However,there are limited options to bypass the Strait of Hormuz. Specifically, only Saudi Arabia and the United Arab Emirates have pipelines that can ship crude oil outside the Persian Gulf and have the additional pipeline capacity to circumvent the Strait of Hormuz. At the end of 2018, the overall available crude oil pipeline capacity from the two countries together was estimated to be at 6.5 million b/d.
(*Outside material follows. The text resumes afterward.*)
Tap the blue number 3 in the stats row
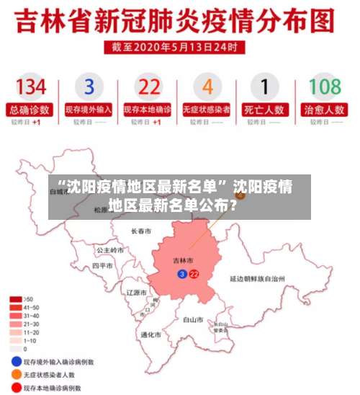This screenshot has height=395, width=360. tap(89, 87)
In the same year, 2.7 million b/d of crude oil moved through the pipelines, leaving about 3.8 million b/d of unused capacity that could have bypassed the strait.

Moreover, EIA cites tracking data published by ClipperData, indicating that Saudi Arabia moves the majority of crude oil and condensate through the Strait of Hormuz, most of which is exported to other countries.

Now, it estimates that 76% of the crude oil and condensate that moved through the Strait of Hormuz went to Asian markets in 2018. China, India, Japan, South Korea, and Singapore were the largest destinations for crude oil moving through the Strait of Hormuz to Asia, making up 65% of all Hormuz crude oil and condensate flows in 2018.

Finally, during 2018, the US imported about 1.4 million b/d of crude oil and condensate from Persian Gulf countries through the Strait of Hormuz, accounting for about 18% of total US crude oil and condensate imports and 7% of total US petroleum liquids consumption.